## EXERCISE INSTRUCTIONS
Write out the listing, please, but only from its first line through the line containing "You are a GUI", exactly as given and without pictures.
::: INPUT :::
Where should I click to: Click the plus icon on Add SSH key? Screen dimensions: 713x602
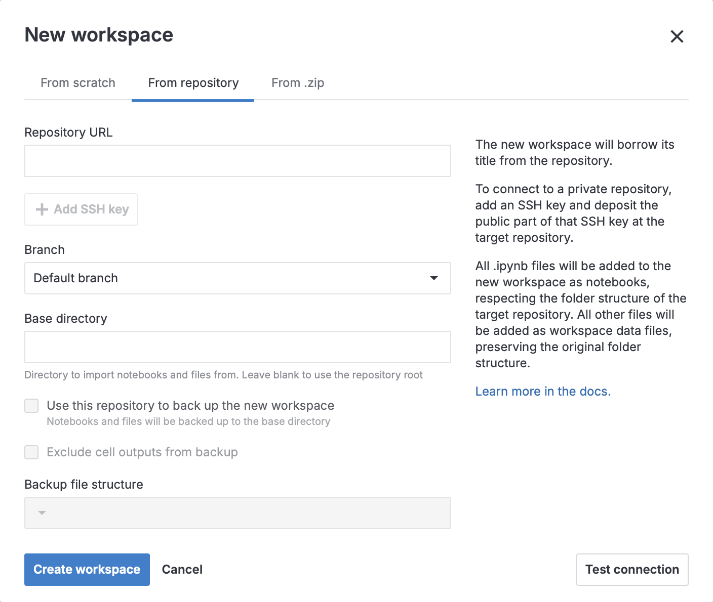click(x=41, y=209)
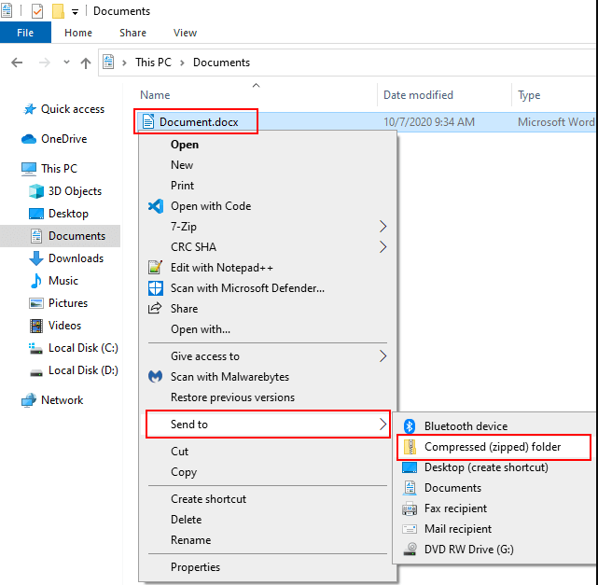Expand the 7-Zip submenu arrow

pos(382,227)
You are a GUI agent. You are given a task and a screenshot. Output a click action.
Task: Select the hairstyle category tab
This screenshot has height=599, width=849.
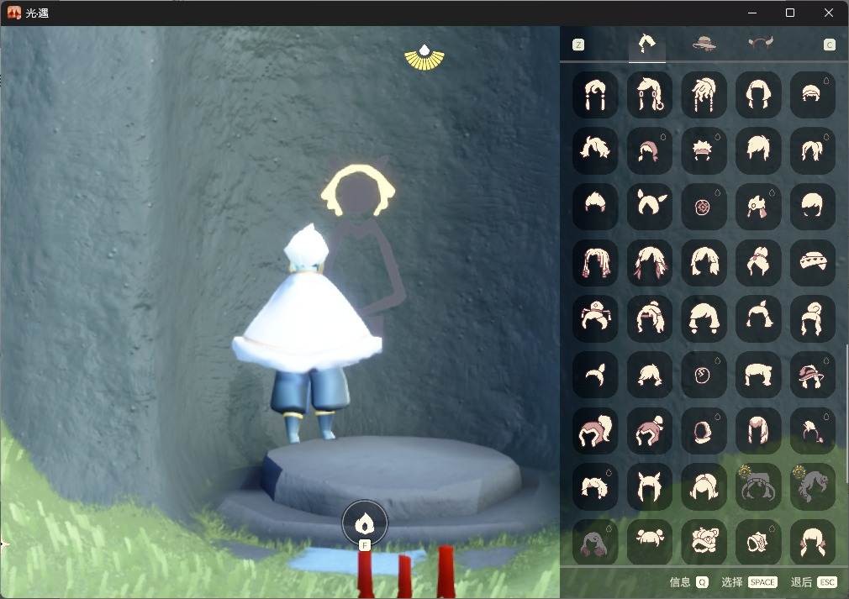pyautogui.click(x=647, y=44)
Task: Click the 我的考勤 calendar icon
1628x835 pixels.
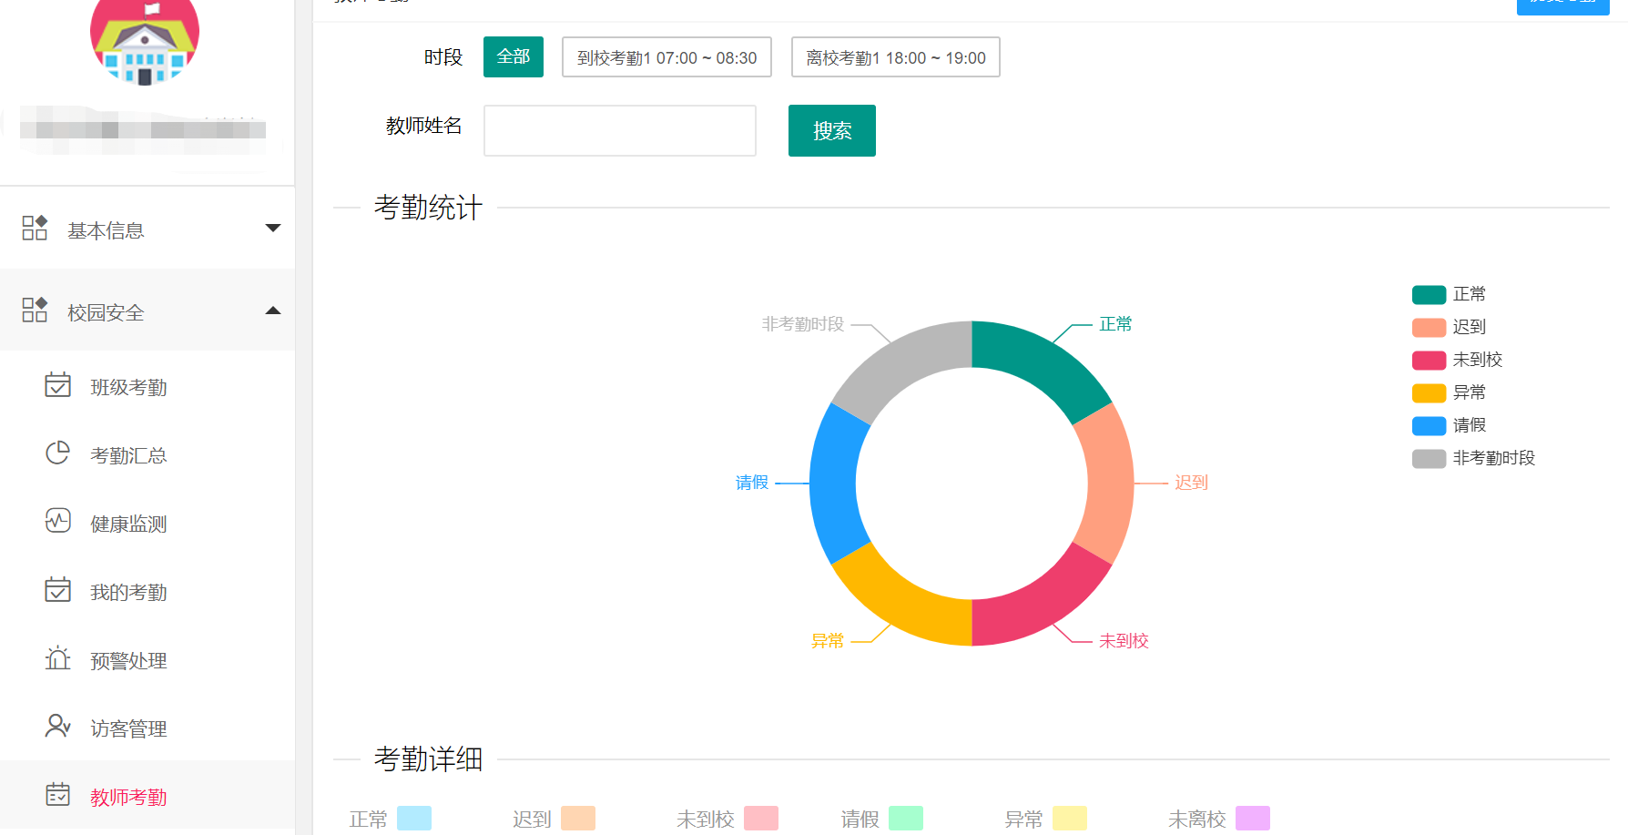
:::
## ANSWER SPACE
Where should I click to: Click the plus icon on Add SSH key? Screen dimensions: 713x602
click(x=41, y=209)
Expand the 7-Zip submenu arrow

pos(382,227)
You are a GUI agent. You are given a task and a screenshot. Output a click action.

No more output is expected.